=== Section Start ===

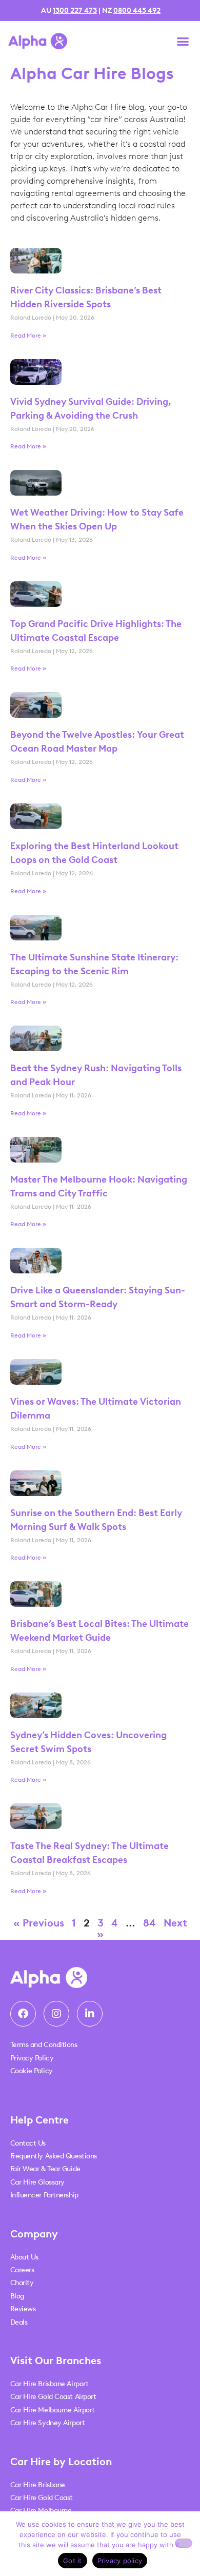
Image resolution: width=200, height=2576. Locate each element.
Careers (22, 2270)
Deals (19, 2322)
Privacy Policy (32, 2058)
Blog (17, 2296)
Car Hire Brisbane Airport (49, 2384)
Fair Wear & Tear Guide (45, 2169)
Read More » (28, 335)
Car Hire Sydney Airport (47, 2422)
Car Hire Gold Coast (41, 2497)
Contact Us (28, 2143)
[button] (183, 41)
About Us (24, 2257)
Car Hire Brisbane (37, 2485)
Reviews (23, 2309)
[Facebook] (23, 2014)
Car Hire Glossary (37, 2182)
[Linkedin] (90, 2014)
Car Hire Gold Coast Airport (53, 2396)
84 (149, 1923)
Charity (22, 2282)
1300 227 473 (75, 10)
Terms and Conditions (43, 2044)
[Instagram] (56, 2014)
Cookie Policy (31, 2071)
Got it (72, 2561)
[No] (183, 2543)
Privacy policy (120, 2561)
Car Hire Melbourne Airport (52, 2410)
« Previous (38, 1923)
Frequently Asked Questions (53, 2156)
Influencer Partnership (44, 2195)
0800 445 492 (137, 10)
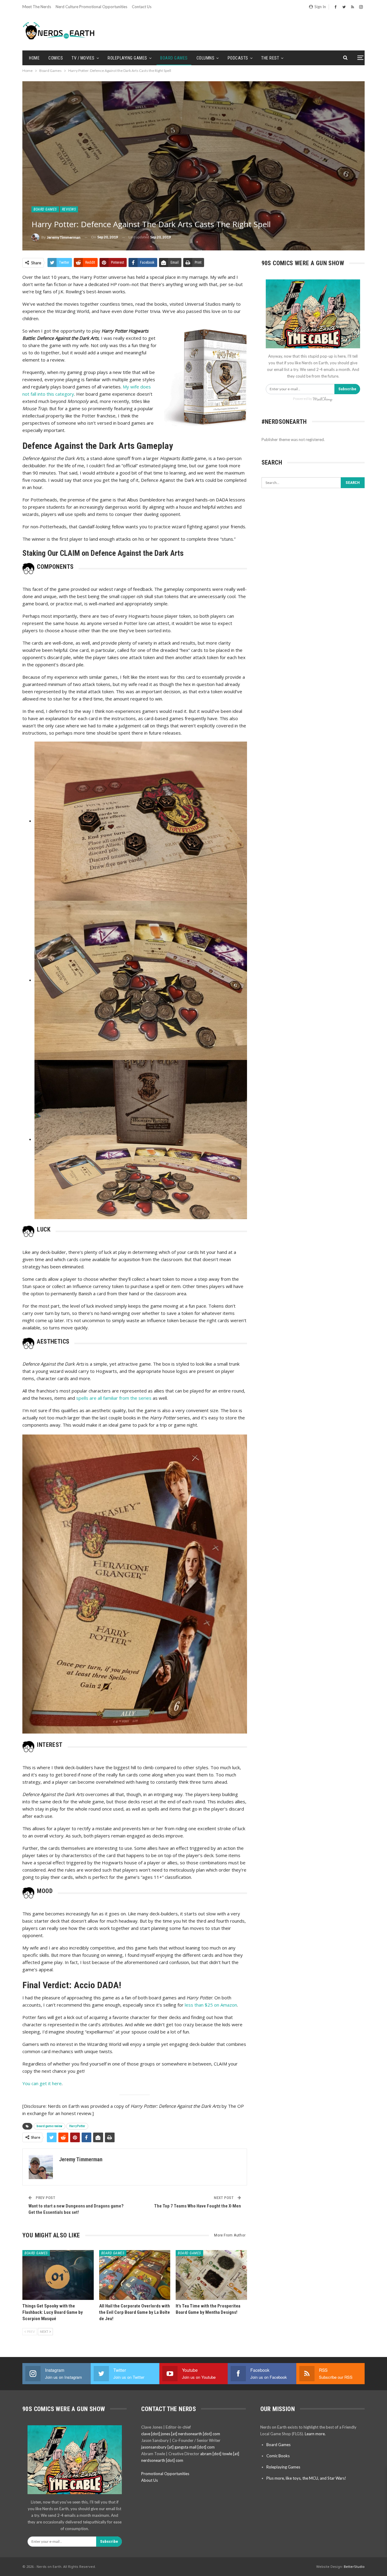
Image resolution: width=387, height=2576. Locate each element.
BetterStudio (354, 2566)
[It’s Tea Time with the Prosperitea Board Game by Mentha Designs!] (211, 2275)
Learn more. (315, 2433)
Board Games (174, 58)
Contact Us (141, 6)
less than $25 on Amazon (211, 2005)
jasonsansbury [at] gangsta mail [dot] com (178, 2447)
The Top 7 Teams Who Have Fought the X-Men (197, 2206)
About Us (149, 2480)
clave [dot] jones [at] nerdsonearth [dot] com (180, 2433)
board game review (49, 2126)
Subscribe (347, 389)
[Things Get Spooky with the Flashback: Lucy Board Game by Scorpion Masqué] (58, 2275)
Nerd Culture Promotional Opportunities (91, 6)
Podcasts (238, 58)
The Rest (270, 58)
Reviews (69, 209)
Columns (206, 58)
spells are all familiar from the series (113, 1398)
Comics (55, 58)
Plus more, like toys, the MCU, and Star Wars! (306, 2478)
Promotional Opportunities (165, 2473)
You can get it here (42, 2083)
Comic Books (278, 2455)
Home (34, 58)
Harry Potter (77, 2126)
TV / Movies (83, 58)
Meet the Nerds (36, 6)
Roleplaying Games (127, 58)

=== Section End ===

**Your instructions:**
Reproduce exactly the stretch of the material above that starts at the line with "About Us (24, 2257)" and ends at the line with "0800 445 492 (137, 10)", both included, and nothing else.

**Reply:**
About Us (24, 2257)
Car Hire Brisbane (37, 2485)
Reviews (23, 2309)
[Facebook] (23, 2014)
Car Hire Glossary (37, 2182)
[Linkedin] (90, 2014)
Car Hire Gold Coast Airport (53, 2396)
84 (149, 1923)
Charity (22, 2282)
1300 227 473 (75, 10)
Terms and Conditions (43, 2044)
[Instagram] (56, 2014)
Cookie Policy (31, 2071)
Got it (72, 2561)
[No] (183, 2543)
Privacy policy (120, 2561)
Car Hire Melbourne Airport (52, 2410)
« Previous (38, 1923)
Frequently Asked Questions (53, 2156)
Influencer Partnership (44, 2195)
0800 445 492 (137, 10)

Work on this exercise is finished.